══ Exercise materials ══
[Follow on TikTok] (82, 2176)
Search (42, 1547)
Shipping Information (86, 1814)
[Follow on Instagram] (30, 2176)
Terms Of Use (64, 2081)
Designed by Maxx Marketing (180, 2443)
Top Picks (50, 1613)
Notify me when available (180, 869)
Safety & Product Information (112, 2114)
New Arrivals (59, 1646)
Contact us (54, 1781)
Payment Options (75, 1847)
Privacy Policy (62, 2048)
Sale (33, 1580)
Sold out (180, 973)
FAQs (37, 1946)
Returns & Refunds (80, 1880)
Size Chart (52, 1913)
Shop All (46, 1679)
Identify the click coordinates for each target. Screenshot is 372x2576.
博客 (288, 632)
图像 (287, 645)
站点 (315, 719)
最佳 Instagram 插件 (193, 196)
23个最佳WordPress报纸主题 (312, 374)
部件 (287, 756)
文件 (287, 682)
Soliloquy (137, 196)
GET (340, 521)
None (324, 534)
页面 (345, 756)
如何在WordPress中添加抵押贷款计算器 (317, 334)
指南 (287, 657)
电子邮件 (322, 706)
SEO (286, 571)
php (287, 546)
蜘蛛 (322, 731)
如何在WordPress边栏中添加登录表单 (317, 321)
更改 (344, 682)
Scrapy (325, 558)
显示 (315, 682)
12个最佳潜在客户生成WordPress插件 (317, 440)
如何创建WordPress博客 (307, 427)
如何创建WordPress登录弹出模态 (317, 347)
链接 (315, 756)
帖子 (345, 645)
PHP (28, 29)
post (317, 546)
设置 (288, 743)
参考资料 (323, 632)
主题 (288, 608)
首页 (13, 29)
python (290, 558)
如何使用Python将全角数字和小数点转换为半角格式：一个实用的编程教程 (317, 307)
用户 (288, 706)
═══
══ Exercise materials ══
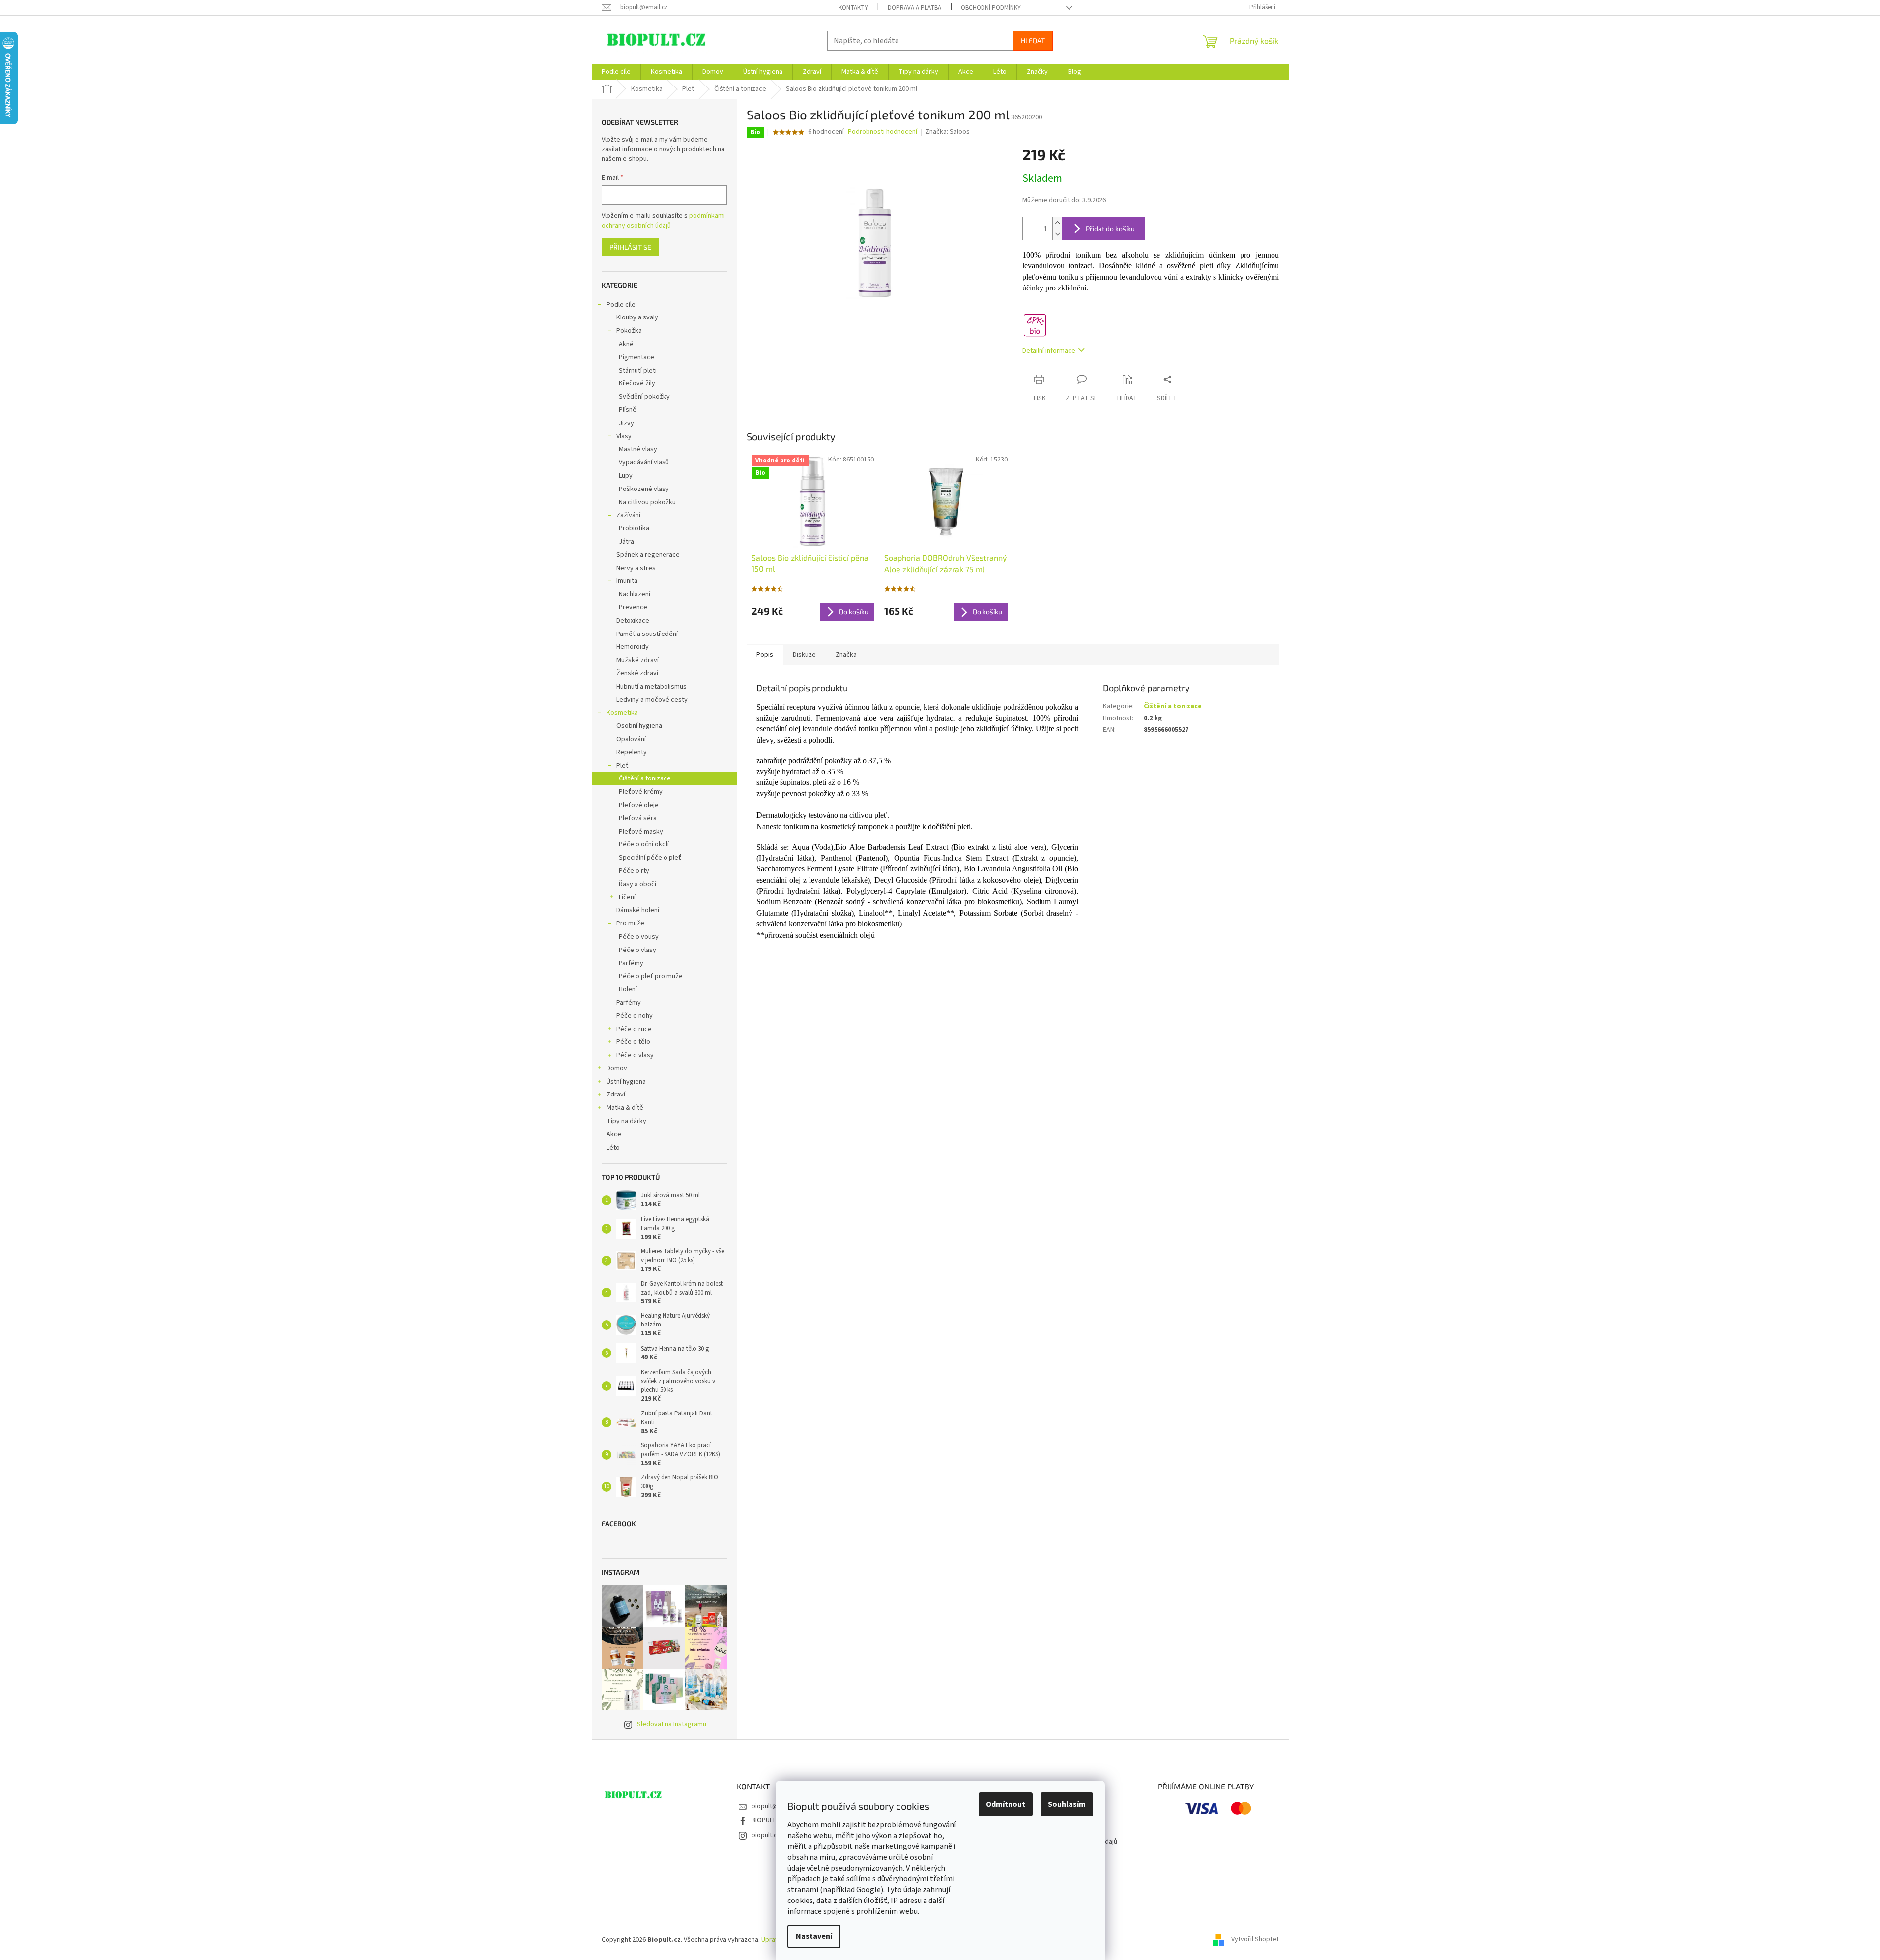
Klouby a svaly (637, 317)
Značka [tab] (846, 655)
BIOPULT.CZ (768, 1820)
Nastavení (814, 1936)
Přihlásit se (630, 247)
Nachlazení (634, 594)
═══
> **Exercise**: Would you copy out exactly the lines above that start at the one containing "Sold out (180, 973)" and end at the one containing "蜘蛛 (322, 731)", inclusive?

> **Problem solution**:
Sold out (180, 973)
FAQs (37, 1946)
Returns & Refunds (80, 1880)
Size Chart (52, 1913)
Shop All (46, 1679)
Identify the click coordinates for each target. Screenshot is 372x2576.
博客 (288, 632)
图像 (287, 645)
站点 (315, 719)
最佳 Instagram 插件 (193, 196)
23个最佳WordPress报纸主题 (312, 374)
部件 (287, 756)
文件 (287, 682)
Soliloquy (137, 196)
GET (340, 521)
None (324, 534)
页面 (345, 756)
如何在WordPress中添加抵押贷款计算器 (317, 334)
指南 (287, 657)
电子邮件 (322, 706)
SEO (286, 571)
php (287, 546)
蜘蛛 (322, 731)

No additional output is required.